Food Is Au Naturel at Expo West
The FoodTrients team attended the Natural Products Expo West at the Anaheim Convention Center held March 7-10. We found a mountain of interesting new, all-natural and organic products that will be hitting store shelves in the months to come. The show is one of the biggest gatherings of the top existing brands and newcomers in the natural and organic product category. Over 62,000 people from the industry and the media attended the four-day event. We discovered even more FoodTrients-filled foods than ever – from the exotic to re-created classics. It’s clear that today’s shopper is savvier than ever and looking for great-tasting foods that are safer, healthier and labeled with transparency. “No GMOs” was a battle cry for many of the vendors who exhibited there.
What follows are just a few of the highlights of the great-tasting, good-for-you foods we found.
A company from South Africa called Rozendal (rozendalvinegar.co.za/home) is making botanical vinegars that are mellow and infused with teas and herbs. They start with Merlot and Cabernet grapes, add herbs like rosehip, elderflower, and lavender, and then ferment the vinegars in small barrels for 12 years. The flavors are astonishingly good. We’ll be developing recipes around some of them, like the Green Tea Vinegar and the Hibiscus Vinegar.
The ‘grow-your-own” food trend was well represented with companies offering products like Micro Greens kits , Mushroom Gardens, and the Fresh Life Spouter (sprout growers). There was even a Do-It-Yourself Pickling Kit that will be hitting stores soon.
We came across many artisan food companies which were demonstrating original and delicious products we hadn’t seen before. Sosu Artisan Sauces out San Francisco had outstanding artisanal ketchup, sriracha sauce, and Thai ketchup. Al Dente Artisanal Pasta had a new line of fettuccine made with ground chia seeds. The pasta wasn’t gritty like some whole-grain pastas can be. One of the chia pastas was also flavored with spinach.

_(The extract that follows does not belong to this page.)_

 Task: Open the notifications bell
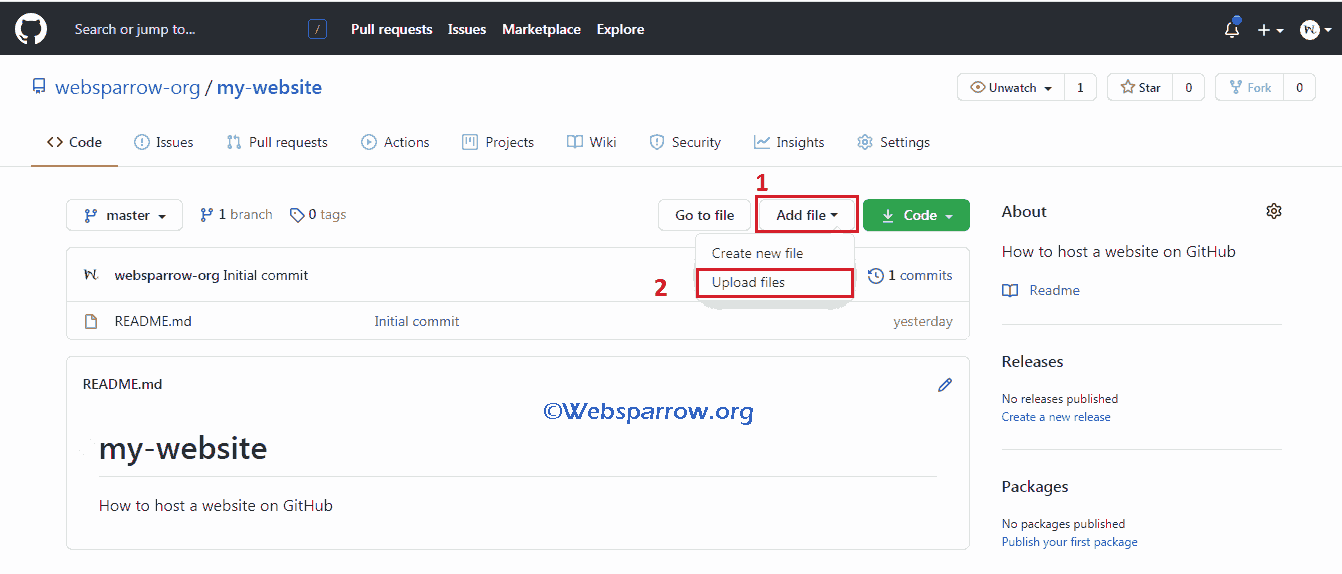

New and unusual drinks were plentiful. Reed’s, the company that makes tangy ginger brews has perfected komucha—a fermented beverage full of probiotics. Kombuchas can have a very vinegary taste and uneven texture. Reed’s has a Cabernet Grape Kombucha that drinks almost like a wine. The Cranberry Ginger flavor is also mellow and very pleasant to drink. We tasted a new, experimental line of Mangosteen Super Fruit Juice Drinks from Amy & Brian. Fresh mangosteen is hard to come by, but quite tasty and good for you. These drinks, also flavored with goji berries, passionfruit, or pomegranate, deliver on mangosteen flavor and nutritional benefits.

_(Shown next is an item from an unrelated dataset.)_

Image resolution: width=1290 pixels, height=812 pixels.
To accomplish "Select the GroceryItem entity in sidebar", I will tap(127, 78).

Products made from grass-fed cows turned up on quite a few aisles. Teton Waters Ranch raises cattle on grassy pastures in Idaho without growth hormones or antibiotics. The resulting steaks, ground beef, and hot dogs are high in omega-3 fatty acids and low in saturated fats. Organic Valley showed off its Grassmilk, non-homegenized whole milk, 2% milk, and fat-free milk. Rumiano Family Organic Cheese had a whole line of organic, certified non-GMO cheeses made with grass-fed-cow’s milk, including mozzarella, sharp cheddar, pepper jack, and colby.
Finally, we found some sweet treats that were exciting. Everywhere we turned there was frozen yogurt and ice “cream” made with coconut milk instead of cream. Much of it was wonderful. We were thrilled to see that the Oregon Cherry Growers had developed an all-natural maraschino cherry line called Royal Harvest. They had a dark Bordeaux flavor and the yellow Rainiers in jars. From Armenia came Harvest Song with its whole, green, walnuts preserved in sugar syrup and its Tea-Rose-Petal Preserves. Over in Arizona, the Almond Brothers had gotten their hands on a German copper kettle roaster and were duplicating with perfection the addictive, hard-glazed nuts sold on the streets in Europe. One bite will take you back to Paris or Munich or Luxembourg City in a heartbeat.